The missiles were launched from an improvised multirocket platform, a homemade version of the Katyusha system used by Russia, military officials said. The Irish Republican Army has used similar systems.
The launcher was hidden in a blue trailer made to resemble a mobile electricity generator, a ubiquitous item in Baghdad, where electrical service is unreliable. In the quiet of early Sunday morning, a white passenger vehicle towed the trailer down a major street that runs between the hotel and a large park. It was then unhitched at a cloverleaf that had been closed by the Americans for security reasons. The car pulled away. Soon after, at 6:08 a.m., 8 to 10 missiles thudded into the hotel, about 450 yards away, officials said.
The casualties could have been higher; 11 missiles failed to fire because of electrical or mechanical malfunctions. In addition, the wheel base of the trailer had been booby-trapped with explosives, which American soldiers deactivated.
Altogether, the launcher held 40 missile pods, said Brig. Gen. Martin E. Dempsey, commander of the First Armored Division, whose responsibility is the security of Baghdad. General Dempsey spoke Sunday evening at a news conference held in a building in a compound near the Rashid Hotel.

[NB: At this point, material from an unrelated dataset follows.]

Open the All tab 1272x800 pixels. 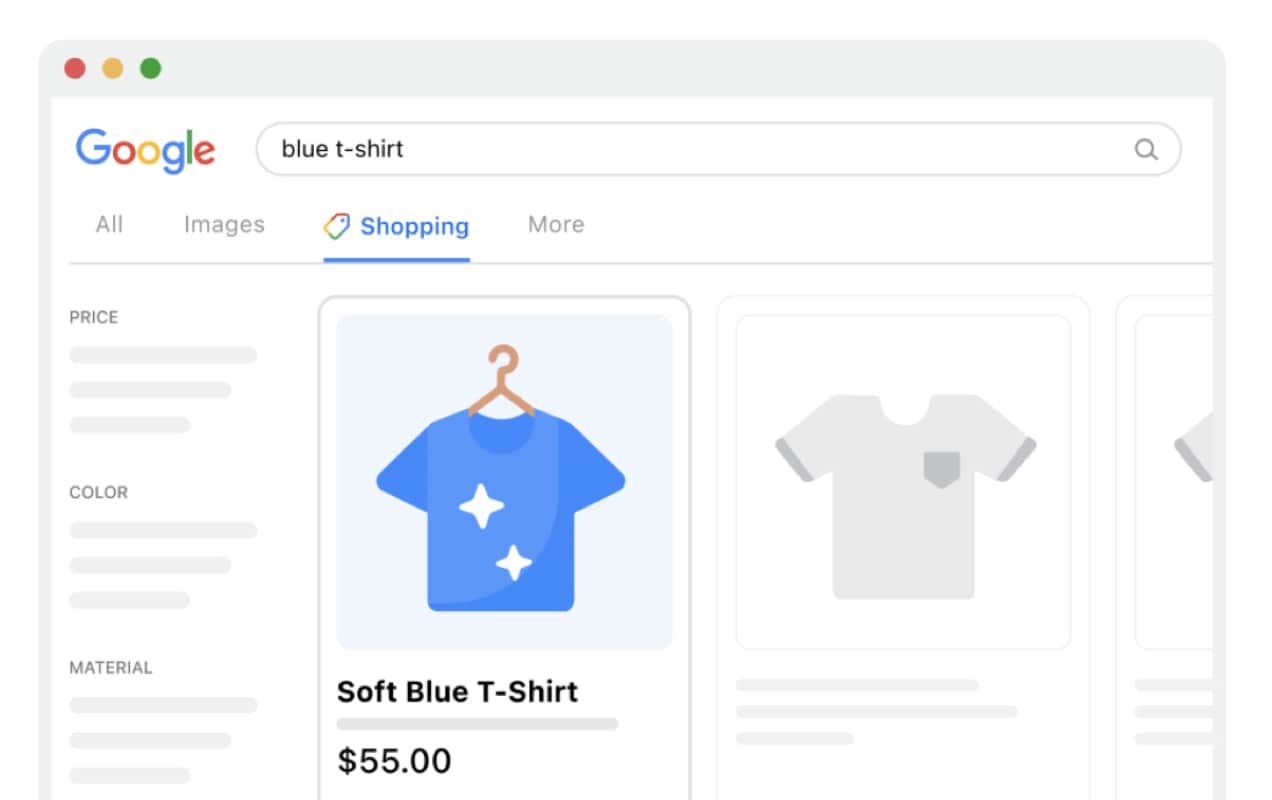coord(109,225)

Half the missiles were 68-millimeter, which have a range of two to three miles; the other half were 85-millimeter, with a three- to four-mile range, he said. The smaller ones were French-made, and designed for use by helicopters. The others were Russian. The French rockets, officers said, were quite new, and were probably purchased after the arms embargo was in place. They were in pristine condition,'' said one military officer who inspected the rocket tubes and assembly.
Mr. Hussein had weapons of that type, but General Dempsey said he did not know if the missiles used the hotel attack came from Mr. Hussein's arsenal.
General Dempsey described the device as clever, but not sophisticated.'' He called it a science project in a garage with a welder and a battery and a handful of wires.''
That such an unsophisticated device could be used against one of the most fortified and well-guarded sites in Baghdad raised questions about the military's ability to secure any major site in Baghdad. The compound is surrounded by high concrete walls, but the missiles were fired over them...
A New York Times reporter traveling with Mr. Wolfowitz was a few rooms from where one of the rockets hit. Looking across the street, he saw the trailer from which the rockets had been fired, and saw one projectile coming at the hotel, trailing sparks.

The Times also reports that bombings at five police stations and the Baghdad office of the Red Cross have killed 34 people and wounded 224 more.
"It puts us back into combat operations," Lt. Col. Eric Nantz, a battalion commander with the 82nd Airborne Division's 325th Airborne Infantry Regiment, tells the Washington Post. "It's not where we want to be. It's not where the Iraqi people want us to be."